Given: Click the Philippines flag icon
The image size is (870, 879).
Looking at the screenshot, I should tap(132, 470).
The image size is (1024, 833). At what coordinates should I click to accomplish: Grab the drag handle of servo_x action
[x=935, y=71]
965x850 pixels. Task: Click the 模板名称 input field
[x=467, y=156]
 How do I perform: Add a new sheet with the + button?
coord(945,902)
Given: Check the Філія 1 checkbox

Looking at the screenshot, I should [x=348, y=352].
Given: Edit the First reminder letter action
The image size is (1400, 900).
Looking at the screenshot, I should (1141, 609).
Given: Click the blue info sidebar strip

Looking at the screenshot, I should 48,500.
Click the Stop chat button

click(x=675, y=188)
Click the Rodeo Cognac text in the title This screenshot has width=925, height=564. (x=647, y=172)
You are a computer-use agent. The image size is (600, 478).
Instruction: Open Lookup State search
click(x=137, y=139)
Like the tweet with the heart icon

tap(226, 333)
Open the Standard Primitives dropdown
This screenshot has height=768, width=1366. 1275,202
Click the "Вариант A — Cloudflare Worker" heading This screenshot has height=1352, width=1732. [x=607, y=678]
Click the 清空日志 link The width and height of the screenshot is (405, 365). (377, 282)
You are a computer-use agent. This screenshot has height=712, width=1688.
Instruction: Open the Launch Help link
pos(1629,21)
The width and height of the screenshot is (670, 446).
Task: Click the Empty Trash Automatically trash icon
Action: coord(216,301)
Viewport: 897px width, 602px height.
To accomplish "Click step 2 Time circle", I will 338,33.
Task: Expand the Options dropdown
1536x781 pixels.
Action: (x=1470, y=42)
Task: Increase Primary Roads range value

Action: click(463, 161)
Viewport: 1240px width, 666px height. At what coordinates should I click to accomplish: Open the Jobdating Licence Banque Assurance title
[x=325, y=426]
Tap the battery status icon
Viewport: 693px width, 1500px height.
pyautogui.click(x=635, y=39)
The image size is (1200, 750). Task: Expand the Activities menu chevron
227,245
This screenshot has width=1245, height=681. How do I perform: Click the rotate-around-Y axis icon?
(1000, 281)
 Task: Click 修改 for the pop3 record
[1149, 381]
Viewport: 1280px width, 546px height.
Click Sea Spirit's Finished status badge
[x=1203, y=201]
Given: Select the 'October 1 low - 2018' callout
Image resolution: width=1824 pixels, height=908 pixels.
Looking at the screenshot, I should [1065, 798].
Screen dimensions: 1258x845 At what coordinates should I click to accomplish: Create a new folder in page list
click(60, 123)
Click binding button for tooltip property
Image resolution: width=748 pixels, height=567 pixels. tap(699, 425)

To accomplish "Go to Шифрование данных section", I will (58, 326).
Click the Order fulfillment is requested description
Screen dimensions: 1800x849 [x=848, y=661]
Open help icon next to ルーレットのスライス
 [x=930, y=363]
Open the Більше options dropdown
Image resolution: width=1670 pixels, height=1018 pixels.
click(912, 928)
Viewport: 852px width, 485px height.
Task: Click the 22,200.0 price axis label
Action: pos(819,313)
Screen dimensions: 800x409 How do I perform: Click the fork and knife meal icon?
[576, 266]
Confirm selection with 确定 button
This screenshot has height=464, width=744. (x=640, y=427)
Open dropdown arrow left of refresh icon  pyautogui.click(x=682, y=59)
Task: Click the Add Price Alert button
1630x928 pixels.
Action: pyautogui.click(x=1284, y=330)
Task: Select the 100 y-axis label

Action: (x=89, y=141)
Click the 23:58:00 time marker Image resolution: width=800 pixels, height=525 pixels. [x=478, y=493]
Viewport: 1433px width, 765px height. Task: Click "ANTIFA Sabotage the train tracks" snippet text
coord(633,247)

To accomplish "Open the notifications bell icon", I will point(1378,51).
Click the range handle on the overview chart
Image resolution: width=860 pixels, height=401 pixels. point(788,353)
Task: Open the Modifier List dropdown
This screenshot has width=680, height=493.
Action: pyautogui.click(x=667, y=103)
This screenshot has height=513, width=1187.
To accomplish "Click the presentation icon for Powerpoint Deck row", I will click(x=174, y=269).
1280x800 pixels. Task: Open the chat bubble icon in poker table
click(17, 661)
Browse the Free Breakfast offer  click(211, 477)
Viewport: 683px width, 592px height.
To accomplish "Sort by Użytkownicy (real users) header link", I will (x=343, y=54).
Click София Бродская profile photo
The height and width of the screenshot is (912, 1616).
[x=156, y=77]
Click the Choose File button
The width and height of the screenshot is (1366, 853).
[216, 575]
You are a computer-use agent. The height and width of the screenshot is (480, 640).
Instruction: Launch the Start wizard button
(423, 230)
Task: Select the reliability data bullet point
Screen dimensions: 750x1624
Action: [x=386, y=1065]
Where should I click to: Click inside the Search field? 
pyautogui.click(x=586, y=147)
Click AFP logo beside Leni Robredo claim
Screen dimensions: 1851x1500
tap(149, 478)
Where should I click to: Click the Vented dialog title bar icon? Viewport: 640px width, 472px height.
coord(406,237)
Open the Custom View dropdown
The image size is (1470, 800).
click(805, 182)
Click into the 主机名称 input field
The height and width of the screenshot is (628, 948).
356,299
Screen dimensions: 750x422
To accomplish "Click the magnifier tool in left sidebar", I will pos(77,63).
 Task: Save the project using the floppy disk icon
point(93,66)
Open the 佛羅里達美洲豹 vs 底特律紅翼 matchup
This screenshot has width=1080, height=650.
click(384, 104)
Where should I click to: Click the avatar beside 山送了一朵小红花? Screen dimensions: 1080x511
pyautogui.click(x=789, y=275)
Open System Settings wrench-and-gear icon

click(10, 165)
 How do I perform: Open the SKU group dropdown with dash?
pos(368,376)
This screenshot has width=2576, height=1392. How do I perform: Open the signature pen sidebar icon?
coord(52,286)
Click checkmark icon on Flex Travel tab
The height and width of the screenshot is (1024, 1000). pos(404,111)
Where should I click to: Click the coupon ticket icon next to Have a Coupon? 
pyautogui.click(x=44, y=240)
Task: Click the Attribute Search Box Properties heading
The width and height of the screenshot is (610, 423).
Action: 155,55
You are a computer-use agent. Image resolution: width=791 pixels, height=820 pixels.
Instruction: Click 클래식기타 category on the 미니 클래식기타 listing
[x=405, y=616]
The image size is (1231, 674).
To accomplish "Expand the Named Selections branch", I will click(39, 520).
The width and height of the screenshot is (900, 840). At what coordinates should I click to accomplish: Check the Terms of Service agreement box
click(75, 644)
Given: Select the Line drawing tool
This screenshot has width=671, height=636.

────

> [Exercise prompt]: Take the listing from its first line to the line containing "Given: Edit the First reminder letter action". Reproduce those lines exactly and nothing else.

> [Answer box]:
Given: Click the Philippines flag icon
The image size is (870, 879).
Looking at the screenshot, I should tap(132, 470).
The image size is (1024, 833). At what coordinates should I click to accomplish: Grab the drag handle of servo_x action
[x=935, y=71]
965x850 pixels. Task: Click the 模板名称 input field
[x=467, y=156]
 How do I perform: Add a new sheet with the + button?
coord(945,902)
Given: Check the Філія 1 checkbox

Looking at the screenshot, I should [x=348, y=352].
Given: Edit the First reminder letter action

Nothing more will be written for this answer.